Pick out all lines in the listing holding the string "from" and copy them.
** Records for processing follows **
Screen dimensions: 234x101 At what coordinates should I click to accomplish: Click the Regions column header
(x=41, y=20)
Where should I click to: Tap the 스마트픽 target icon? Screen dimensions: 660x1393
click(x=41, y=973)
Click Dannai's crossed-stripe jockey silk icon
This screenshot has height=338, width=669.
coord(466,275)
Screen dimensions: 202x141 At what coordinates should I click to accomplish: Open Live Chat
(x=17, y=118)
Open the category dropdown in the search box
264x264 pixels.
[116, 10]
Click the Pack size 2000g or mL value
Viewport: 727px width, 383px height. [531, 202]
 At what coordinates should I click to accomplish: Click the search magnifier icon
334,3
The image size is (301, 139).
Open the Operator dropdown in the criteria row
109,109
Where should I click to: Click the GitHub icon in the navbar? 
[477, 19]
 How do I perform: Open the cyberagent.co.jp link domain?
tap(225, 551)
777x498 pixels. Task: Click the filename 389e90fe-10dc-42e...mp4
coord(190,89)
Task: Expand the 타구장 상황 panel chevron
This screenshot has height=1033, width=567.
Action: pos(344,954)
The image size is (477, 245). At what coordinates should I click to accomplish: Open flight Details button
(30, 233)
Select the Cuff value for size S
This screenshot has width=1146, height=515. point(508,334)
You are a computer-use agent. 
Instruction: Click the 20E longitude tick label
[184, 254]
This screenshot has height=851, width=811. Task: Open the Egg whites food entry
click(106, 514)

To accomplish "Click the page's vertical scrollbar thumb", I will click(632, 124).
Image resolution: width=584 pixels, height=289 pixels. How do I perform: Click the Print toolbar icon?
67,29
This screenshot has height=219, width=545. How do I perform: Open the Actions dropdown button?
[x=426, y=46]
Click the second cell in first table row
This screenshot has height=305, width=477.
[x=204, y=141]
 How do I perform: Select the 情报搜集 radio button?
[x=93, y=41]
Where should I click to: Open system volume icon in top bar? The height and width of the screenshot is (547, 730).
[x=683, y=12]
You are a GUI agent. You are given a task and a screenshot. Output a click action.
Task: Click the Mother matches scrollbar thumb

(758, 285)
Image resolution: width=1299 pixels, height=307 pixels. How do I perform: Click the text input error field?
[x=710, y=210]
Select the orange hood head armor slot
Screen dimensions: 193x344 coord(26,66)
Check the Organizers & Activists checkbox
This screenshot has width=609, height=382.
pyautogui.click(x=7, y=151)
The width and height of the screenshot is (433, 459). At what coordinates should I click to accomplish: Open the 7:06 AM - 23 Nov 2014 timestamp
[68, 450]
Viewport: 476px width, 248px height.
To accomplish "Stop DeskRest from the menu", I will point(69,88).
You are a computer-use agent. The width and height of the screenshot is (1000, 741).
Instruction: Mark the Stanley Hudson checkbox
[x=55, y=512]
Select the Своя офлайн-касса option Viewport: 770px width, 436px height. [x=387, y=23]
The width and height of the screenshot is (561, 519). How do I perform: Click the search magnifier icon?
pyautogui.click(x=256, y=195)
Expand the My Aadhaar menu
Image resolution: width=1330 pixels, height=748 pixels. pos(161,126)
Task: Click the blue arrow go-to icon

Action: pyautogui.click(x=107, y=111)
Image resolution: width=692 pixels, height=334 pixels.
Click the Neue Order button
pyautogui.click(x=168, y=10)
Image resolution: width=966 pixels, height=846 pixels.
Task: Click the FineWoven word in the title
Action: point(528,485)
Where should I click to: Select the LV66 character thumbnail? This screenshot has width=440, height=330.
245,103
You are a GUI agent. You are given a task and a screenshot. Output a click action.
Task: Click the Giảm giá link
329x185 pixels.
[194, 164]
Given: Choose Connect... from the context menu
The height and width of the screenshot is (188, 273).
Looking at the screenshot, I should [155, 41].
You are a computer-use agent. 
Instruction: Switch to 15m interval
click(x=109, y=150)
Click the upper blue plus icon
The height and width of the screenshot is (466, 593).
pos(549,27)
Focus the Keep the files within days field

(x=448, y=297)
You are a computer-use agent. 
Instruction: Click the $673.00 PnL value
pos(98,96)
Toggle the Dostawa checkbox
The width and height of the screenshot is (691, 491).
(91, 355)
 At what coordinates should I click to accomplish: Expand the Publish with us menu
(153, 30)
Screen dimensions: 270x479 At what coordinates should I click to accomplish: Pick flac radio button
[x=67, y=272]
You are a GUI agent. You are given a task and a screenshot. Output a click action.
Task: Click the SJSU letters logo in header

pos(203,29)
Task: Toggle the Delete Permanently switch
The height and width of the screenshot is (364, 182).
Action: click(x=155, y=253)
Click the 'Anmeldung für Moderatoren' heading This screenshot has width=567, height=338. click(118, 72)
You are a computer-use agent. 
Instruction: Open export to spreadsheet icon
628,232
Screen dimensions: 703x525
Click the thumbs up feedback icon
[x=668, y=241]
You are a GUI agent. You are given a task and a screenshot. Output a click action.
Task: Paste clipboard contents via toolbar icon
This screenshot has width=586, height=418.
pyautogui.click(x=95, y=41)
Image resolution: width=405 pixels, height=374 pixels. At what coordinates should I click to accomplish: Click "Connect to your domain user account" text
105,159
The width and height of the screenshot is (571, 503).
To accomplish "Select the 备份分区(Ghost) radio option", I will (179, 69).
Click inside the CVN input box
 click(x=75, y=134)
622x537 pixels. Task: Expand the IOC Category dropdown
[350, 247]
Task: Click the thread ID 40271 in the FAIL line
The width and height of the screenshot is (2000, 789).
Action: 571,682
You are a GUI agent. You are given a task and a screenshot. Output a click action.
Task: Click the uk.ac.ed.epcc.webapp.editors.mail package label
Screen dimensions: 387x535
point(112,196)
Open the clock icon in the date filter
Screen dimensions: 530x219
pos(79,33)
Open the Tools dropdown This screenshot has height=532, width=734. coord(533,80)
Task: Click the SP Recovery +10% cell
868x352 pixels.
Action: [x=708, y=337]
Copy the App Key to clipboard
** End of Records for processing **
**Answer area**
To accomplish "Stop DeskRest from the menu", I will point(69,88).
Given: Choose Connect... from the context menu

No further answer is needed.